- [Records to process]
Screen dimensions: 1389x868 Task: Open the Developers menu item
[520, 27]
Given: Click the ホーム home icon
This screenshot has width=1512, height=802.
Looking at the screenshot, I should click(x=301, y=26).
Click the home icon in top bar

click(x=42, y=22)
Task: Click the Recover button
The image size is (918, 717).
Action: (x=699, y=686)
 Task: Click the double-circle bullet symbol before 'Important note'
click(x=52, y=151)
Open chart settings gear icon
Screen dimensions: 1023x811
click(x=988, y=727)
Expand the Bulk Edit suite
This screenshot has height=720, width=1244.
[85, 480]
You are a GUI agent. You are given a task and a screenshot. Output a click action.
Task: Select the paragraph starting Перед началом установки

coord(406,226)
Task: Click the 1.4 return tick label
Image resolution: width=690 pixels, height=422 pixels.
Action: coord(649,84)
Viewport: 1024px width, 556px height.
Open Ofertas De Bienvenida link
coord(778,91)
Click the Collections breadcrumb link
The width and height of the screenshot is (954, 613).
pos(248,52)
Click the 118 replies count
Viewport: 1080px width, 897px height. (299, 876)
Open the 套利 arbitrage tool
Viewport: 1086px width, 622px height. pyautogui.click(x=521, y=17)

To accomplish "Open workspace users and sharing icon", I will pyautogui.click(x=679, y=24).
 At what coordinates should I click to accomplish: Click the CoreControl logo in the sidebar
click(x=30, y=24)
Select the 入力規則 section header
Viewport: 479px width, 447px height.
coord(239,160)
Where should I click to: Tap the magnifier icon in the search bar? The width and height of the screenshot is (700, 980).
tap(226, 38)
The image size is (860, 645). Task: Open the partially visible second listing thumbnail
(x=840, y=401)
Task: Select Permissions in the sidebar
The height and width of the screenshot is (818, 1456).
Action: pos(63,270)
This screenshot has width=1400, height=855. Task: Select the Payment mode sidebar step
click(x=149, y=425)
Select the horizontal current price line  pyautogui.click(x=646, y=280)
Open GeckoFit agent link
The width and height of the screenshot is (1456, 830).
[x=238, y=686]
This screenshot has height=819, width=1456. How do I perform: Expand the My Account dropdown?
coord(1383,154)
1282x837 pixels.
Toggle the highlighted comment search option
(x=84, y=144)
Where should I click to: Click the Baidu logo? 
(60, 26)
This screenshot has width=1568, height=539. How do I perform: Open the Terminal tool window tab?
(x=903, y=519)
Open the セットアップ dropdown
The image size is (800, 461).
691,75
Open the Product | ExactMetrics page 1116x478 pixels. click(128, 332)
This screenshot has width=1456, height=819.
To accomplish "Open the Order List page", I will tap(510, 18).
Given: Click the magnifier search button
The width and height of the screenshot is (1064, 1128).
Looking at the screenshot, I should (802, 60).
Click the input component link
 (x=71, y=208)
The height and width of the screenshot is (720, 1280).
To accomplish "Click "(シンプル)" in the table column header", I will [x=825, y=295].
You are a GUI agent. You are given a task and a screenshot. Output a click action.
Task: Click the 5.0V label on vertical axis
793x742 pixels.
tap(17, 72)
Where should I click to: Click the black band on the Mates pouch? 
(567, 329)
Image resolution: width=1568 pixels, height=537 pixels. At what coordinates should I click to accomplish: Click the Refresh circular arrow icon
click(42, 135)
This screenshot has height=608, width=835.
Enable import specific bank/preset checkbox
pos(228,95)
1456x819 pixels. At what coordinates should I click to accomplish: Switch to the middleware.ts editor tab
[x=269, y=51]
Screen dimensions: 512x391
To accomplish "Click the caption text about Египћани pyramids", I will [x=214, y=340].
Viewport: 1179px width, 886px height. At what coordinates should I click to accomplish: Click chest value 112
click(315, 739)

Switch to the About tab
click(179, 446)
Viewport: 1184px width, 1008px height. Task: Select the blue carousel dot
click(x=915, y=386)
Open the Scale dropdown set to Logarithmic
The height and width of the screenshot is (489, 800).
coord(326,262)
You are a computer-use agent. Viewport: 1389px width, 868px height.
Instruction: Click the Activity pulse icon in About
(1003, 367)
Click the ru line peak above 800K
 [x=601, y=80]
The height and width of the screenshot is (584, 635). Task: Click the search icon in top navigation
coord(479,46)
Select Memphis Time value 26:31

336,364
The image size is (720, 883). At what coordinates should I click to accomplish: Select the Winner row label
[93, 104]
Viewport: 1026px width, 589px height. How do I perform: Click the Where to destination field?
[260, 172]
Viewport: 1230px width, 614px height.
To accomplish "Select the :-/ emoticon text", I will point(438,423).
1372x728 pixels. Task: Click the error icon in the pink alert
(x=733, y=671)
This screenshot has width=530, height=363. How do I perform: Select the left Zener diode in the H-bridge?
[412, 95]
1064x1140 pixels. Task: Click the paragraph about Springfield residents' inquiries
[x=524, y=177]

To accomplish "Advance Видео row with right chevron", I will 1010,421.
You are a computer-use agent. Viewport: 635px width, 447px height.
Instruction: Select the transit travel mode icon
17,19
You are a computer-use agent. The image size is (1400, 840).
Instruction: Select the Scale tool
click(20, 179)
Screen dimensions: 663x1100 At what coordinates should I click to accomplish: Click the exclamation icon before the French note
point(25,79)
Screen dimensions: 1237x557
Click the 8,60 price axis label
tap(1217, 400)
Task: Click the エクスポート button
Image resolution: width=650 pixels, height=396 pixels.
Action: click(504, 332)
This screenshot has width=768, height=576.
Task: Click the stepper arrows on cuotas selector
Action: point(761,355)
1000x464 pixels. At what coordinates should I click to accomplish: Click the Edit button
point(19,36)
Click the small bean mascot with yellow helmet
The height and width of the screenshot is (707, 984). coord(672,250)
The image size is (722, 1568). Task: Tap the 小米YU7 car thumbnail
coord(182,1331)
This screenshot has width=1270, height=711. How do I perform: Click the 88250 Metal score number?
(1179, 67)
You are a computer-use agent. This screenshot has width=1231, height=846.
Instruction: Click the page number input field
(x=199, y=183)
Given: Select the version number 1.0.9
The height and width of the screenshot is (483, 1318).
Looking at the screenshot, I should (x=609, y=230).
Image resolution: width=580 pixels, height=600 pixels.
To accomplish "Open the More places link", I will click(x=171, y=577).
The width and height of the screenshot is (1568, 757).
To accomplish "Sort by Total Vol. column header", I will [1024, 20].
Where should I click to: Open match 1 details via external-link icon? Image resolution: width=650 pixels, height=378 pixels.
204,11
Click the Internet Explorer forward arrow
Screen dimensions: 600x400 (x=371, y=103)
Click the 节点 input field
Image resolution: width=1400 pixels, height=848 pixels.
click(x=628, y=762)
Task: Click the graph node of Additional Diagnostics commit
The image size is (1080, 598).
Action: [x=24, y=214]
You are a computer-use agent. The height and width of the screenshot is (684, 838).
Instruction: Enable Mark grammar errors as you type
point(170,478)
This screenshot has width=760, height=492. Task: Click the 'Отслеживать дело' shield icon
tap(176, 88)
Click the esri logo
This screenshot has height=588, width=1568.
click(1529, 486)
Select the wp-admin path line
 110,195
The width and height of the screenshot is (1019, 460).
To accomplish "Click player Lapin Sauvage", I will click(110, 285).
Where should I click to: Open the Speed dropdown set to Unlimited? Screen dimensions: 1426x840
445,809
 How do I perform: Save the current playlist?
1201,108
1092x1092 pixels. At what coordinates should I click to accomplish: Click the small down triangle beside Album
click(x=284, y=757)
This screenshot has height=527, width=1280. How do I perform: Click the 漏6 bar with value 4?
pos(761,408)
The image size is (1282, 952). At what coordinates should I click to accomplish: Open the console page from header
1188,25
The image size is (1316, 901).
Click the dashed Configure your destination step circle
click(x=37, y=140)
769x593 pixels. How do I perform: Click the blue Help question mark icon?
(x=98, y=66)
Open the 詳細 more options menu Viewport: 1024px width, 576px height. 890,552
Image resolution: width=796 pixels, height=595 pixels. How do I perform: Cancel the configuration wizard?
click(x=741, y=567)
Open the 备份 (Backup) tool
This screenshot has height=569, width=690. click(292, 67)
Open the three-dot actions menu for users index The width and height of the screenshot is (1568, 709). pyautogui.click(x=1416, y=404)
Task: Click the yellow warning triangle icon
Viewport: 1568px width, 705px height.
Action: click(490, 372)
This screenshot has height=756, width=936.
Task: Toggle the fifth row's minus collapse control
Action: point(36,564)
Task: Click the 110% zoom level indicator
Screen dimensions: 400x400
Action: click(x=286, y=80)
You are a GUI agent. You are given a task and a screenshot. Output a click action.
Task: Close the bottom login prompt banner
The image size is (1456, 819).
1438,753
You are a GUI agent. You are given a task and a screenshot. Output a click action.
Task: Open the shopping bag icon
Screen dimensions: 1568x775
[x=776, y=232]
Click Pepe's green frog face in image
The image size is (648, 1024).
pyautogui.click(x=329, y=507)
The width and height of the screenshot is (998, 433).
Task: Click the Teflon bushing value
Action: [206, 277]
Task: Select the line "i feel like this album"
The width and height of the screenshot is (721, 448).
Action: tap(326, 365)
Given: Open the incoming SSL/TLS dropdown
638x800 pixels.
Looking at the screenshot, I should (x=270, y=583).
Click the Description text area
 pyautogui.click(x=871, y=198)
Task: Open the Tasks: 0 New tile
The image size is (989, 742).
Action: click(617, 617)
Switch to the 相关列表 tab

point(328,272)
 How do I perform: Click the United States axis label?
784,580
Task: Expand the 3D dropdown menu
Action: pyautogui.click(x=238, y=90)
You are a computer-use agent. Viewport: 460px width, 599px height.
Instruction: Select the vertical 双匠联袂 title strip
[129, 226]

- [What is being asked] Please rename "Instruction" to "Step" in the data, starting at the line that has "Viewport: 1026px width, 589px" and stopping after the line that has "tap(1217, 400)". Give those lines back with nothing else changed.

- [Result for this task]
Viewport: 1026px width, 589px height. How do I perform: Click the Where to destination field?
[260, 172]
Viewport: 1230px width, 614px height.
To accomplish "Select the :-/ emoticon text", I will point(438,423).
1372x728 pixels. Task: Click the error icon in the pink alert
(x=733, y=671)
This screenshot has width=530, height=363. How do I perform: Select the left Zener diode in the H-bridge?
[412, 95]
1064x1140 pixels. Task: Click the paragraph about Springfield residents' inquiries
[x=524, y=177]

To accomplish "Advance Видео row with right chevron", I will 1010,421.
You are a computer-use agent. Viewport: 635px width, 447px height.
Step: Select the transit travel mode icon
17,19
You are a computer-use agent. The image size is (1400, 840).
Step: Select the Scale tool
click(20, 179)
Screen dimensions: 663x1100 At what coordinates should I click to accomplish: Click the exclamation icon before the French note
point(25,79)
Screen dimensions: 1237x557
Click the 8,60 price axis label
tap(1217, 400)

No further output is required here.